=== Source excerpt ===
____________________
Hundreds of millions of us use Facebook every day, but that doesn't mean we like it. We like being able to connect with our friends; it's the hoops we have to jump through to keep our privacy on Facebook that's a pain in the neck. Diaspora, a homegrown, open-source project, is trying to answer that need with a social network that combines Facebook's features with the users, instead of Facebook CEO Mark Zuckerberg, in charge.
Diaspora got lots of fans when its student developers announced their plans this spring, but until now, Diaspora has had little to show. Today, Sept. 16, that changed. Diaspora is now available as a developers' source code release.
This is not, repeat, not a release for everyday users. It's for developers who know their way around social networking technology and can program in Ruby and Ruby on Rails. If that's not you, then stick with Facebook for now.
But if you are a developer with the right chops, the core Diaspora programmers has now opened their project to others. The code is licensed under the GNU Affero General Public License version 3 (AGPLv3). This is the GPL for server programs that are usually accessed with a desktop interface.
This pre-alpha Diaspora code is available on GitHub, which uses Git as its distributed version control system. Project management and coordination will be done through the Diaspora mailing list.
At this point, the Diaspora developers are in that difficult stage of moving from a very small group of friends to a larger community. Eventually this will be worked out — the project just opened up, and some newcomers already want to move it from Ruby to PHP!? — so don't be surprised with this kind of growing pains. All open-source projects go through this kind of thing.
Diaspora, at this stage, is a distributed system. There is no centralized server farm. Instead, Diaspora uses seeds, a personal Web server that stores all of your information and enables you to share this with your friends. Your status updates and like are sent to your friends using GNU Privacy Guard (GPG) encryption.
____________________
=== Given records ===
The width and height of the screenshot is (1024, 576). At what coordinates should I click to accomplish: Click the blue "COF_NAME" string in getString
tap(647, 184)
____________________
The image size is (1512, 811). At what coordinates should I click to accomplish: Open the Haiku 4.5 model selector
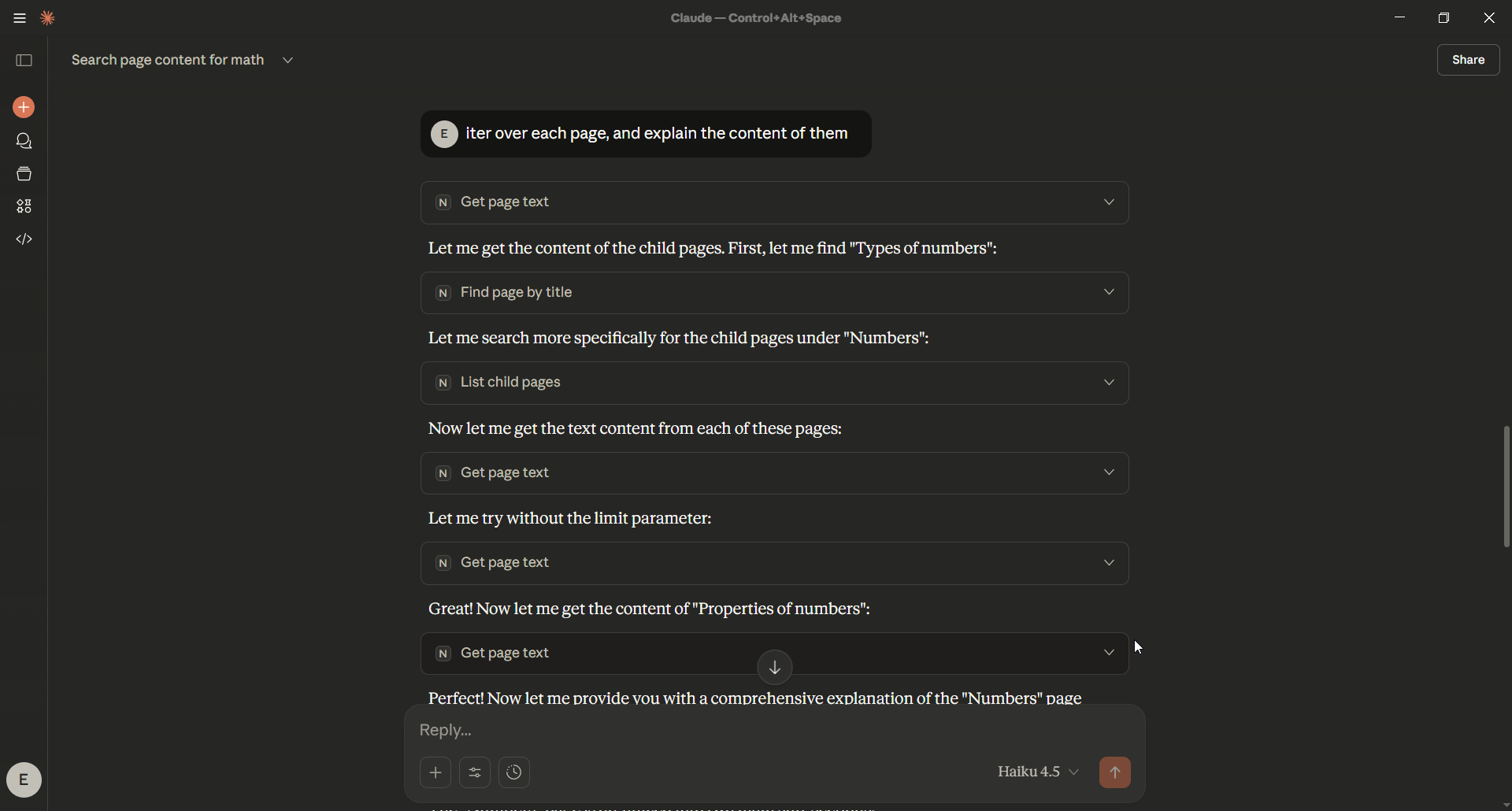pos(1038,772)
____________________
=== Written request A ===
Rewrite the passage of the Diaspora article starting with "This is not, repeat, not" and going on through "Facebook for now.", swapping "everyday users" for "casual users".
=== Written request B ===
According to the Diaspora article, which license covers the Diaspora code?
=== Written request C ===
List each fact the final paragraph of the Diaspora article gives about how Diaspora works at this stage.

=== Written solution A ===
This is not, repeat, not a release for casual users. It's for developers who know their way around social networking technology and can program in Ruby and Ruby on Rails. If that's not you, then stick with Facebook for now.

=== Written solution B ===
The GNU Affero General Public License version 3 (AGPLv3).

=== Written solution C ===
- It is a distributed system.
- There is no centralized server farm.
- It uses seeds, personal Web servers that store all of your information and let you share it with your friends.
- Status updates and likes are sent to your friends using GNU Privacy Guard (GPG) encryption.